** EXERCISE GOAL **
From the line with "This screenshot has height=482, width=642." through the line with "The width and height of the screenshot is (264, 173).", inclusive, return each line of the data below exactly and leave the rest out.

***** DATA TO USE *****

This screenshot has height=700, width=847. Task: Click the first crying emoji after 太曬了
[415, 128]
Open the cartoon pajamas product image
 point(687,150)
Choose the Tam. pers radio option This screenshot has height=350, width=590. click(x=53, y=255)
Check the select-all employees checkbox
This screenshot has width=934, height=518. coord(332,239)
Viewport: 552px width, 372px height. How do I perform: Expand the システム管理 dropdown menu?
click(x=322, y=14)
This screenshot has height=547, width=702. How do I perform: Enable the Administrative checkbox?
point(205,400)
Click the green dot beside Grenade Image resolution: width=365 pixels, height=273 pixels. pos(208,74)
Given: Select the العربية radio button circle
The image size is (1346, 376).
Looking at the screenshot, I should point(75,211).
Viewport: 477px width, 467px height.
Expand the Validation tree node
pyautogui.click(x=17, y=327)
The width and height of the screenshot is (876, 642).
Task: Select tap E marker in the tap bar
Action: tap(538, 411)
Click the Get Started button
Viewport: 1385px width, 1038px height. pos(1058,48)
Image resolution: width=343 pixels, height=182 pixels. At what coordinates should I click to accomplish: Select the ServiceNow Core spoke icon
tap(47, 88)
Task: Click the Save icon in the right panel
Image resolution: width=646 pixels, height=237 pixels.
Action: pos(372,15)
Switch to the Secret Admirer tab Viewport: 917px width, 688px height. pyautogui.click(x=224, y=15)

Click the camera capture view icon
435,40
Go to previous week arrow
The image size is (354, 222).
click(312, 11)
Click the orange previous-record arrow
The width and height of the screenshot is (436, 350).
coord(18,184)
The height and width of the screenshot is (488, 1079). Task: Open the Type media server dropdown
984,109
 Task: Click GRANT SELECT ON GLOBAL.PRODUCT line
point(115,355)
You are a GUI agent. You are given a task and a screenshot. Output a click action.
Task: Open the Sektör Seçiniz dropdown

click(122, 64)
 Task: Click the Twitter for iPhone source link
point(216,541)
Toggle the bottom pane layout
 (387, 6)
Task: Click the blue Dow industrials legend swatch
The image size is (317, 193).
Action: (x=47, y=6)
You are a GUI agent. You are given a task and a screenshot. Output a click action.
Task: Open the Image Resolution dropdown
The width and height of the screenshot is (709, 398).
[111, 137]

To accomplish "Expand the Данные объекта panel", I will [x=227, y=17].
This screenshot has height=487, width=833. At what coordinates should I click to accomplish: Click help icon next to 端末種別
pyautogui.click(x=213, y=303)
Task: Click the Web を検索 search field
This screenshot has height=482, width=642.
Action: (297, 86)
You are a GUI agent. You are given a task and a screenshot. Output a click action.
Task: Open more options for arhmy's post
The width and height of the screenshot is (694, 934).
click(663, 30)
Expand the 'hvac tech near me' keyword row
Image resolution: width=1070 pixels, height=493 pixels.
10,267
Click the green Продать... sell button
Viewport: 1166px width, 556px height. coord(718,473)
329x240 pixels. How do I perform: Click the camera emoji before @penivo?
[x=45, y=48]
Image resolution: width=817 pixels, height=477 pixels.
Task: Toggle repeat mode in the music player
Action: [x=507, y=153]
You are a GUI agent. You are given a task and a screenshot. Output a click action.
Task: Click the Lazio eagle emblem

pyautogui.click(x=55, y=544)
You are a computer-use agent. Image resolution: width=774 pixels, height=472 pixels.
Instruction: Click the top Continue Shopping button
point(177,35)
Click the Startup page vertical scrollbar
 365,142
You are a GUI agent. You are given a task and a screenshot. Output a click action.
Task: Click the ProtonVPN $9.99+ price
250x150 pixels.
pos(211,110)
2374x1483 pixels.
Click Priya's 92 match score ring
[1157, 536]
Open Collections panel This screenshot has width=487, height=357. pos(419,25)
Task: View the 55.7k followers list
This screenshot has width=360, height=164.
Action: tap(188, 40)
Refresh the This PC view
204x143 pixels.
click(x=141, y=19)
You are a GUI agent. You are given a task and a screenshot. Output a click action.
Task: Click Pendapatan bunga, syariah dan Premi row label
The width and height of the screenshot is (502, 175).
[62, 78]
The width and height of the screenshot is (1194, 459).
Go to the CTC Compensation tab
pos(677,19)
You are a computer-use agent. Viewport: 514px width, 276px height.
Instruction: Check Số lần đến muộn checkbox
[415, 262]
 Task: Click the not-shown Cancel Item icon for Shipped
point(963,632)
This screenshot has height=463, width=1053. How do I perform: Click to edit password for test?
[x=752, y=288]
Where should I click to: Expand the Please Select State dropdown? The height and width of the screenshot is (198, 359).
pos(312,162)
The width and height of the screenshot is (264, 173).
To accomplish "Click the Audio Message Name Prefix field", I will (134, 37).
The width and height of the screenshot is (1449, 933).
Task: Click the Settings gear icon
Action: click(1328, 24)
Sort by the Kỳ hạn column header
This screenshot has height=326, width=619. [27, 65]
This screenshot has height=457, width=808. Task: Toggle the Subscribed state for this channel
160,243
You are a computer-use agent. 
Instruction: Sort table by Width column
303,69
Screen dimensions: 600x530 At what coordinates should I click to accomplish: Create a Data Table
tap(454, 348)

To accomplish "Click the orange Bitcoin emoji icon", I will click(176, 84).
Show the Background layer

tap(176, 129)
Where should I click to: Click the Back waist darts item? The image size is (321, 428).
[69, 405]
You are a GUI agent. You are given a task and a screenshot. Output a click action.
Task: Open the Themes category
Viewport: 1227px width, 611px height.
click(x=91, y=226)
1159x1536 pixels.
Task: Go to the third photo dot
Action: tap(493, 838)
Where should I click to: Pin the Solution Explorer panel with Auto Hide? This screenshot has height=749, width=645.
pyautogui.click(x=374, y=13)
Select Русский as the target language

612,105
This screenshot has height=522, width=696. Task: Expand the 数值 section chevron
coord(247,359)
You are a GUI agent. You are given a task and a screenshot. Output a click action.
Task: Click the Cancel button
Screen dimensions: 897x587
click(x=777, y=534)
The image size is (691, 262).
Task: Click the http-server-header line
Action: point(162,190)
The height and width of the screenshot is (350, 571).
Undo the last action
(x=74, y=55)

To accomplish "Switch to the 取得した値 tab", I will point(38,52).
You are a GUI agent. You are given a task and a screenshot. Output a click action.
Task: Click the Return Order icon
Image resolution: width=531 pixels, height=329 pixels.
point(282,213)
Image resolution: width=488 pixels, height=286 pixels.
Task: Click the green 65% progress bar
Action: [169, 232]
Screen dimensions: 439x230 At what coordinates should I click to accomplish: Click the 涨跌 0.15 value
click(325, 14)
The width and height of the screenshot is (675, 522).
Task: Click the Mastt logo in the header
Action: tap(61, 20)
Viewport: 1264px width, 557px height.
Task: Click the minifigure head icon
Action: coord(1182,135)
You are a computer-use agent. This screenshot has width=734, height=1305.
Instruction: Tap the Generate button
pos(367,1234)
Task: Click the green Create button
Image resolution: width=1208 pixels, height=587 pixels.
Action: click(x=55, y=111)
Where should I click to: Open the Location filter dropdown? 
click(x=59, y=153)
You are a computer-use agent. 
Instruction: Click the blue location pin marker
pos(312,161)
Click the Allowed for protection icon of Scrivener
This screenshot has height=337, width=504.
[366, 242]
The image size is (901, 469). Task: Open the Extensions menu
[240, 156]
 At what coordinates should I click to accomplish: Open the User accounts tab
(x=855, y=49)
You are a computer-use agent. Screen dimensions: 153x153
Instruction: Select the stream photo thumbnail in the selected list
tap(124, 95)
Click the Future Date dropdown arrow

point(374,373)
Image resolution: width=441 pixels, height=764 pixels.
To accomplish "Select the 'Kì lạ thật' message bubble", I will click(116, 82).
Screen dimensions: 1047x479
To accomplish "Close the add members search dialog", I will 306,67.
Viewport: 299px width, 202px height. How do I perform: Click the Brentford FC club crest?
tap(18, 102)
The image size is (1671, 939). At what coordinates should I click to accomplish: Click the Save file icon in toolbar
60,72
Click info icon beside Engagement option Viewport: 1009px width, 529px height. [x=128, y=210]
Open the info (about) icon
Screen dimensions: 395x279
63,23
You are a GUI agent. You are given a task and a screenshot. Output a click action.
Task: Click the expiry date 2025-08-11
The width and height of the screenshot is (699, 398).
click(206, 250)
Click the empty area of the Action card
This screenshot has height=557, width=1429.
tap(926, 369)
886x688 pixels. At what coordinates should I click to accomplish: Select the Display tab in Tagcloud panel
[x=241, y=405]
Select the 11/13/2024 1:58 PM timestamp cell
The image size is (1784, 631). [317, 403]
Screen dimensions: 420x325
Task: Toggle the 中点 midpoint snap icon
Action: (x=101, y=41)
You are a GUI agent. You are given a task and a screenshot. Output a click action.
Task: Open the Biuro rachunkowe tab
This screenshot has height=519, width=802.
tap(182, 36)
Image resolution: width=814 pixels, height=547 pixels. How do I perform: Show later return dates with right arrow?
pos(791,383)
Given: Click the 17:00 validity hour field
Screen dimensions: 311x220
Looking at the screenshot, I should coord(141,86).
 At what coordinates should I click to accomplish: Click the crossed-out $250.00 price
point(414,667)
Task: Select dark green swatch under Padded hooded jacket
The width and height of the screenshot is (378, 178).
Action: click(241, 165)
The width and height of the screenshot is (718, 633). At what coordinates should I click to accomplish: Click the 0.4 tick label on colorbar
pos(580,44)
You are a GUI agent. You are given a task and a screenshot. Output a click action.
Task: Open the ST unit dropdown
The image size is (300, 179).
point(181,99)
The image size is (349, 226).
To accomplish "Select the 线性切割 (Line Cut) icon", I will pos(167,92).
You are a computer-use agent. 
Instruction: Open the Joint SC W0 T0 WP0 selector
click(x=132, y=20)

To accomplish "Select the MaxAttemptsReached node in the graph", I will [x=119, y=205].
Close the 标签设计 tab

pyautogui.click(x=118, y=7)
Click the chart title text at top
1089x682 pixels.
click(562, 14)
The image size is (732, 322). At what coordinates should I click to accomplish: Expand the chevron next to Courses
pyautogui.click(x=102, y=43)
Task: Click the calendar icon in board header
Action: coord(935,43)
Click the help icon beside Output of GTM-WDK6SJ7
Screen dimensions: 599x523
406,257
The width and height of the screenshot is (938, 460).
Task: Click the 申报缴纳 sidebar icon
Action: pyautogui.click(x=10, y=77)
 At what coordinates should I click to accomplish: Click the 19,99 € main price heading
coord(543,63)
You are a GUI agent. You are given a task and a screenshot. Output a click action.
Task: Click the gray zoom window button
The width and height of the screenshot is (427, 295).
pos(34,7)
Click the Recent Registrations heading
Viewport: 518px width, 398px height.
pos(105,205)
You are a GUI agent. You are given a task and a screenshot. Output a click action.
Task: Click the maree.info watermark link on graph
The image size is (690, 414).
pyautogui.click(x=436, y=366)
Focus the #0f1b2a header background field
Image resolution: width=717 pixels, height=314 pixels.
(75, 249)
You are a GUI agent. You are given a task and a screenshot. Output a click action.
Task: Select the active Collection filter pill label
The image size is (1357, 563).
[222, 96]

*****

** EXERCISE RESULT **
This screenshot has height=482, width=642.
Action: (297, 86)
You are a GUI agent. You are given a task and a screenshot. Output a click action.
Task: Open more options for arhmy's post
The width and height of the screenshot is (694, 934).
click(663, 30)
Expand the 'hvac tech near me' keyword row
Image resolution: width=1070 pixels, height=493 pixels.
10,267
Click the green Продать... sell button
Viewport: 1166px width, 556px height. coord(718,473)
329x240 pixels. How do I perform: Click the camera emoji before @penivo?
[x=45, y=48]
Image resolution: width=817 pixels, height=477 pixels.
Task: Toggle repeat mode in the music player
Action: [x=507, y=153]
You are a GUI agent. You are given a task and a screenshot. Output a click action.
Task: Click the Lazio eagle emblem

pyautogui.click(x=55, y=544)
You are a computer-use agent. Image resolution: width=774 pixels, height=472 pixels.
Instruction: Click the top Continue Shopping button
point(177,35)
Click the Startup page vertical scrollbar
 365,142
You are a GUI agent. You are given a task and a screenshot. Output a click action.
Task: Click the ProtonVPN $9.99+ price
250x150 pixels.
pos(211,110)
2374x1483 pixels.
Click Priya's 92 match score ring
[1157, 536]
Open Collections panel This screenshot has width=487, height=357. pos(419,25)
Task: View the 55.7k followers list
This screenshot has width=360, height=164.
Action: tap(188, 40)
Refresh the This PC view
204x143 pixels.
click(x=141, y=19)
You are a GUI agent. You are given a task and a screenshot. Output a click action.
Task: Click Pendapatan bunga, syariah dan Premi row label
The width and height of the screenshot is (502, 175).
[62, 78]
The width and height of the screenshot is (1194, 459).
Go to the CTC Compensation tab
pos(677,19)
You are a computer-use agent. Viewport: 514px width, 276px height.
Instruction: Check Số lần đến muộn checkbox
[415, 262]
 Task: Click the not-shown Cancel Item icon for Shipped
point(963,632)
This screenshot has height=463, width=1053. How do I perform: Click to edit password for test?
[x=752, y=288]
Where should I click to: Expand the Please Select State dropdown? The height and width of the screenshot is (198, 359).
pos(312,162)
The width and height of the screenshot is (264, 173).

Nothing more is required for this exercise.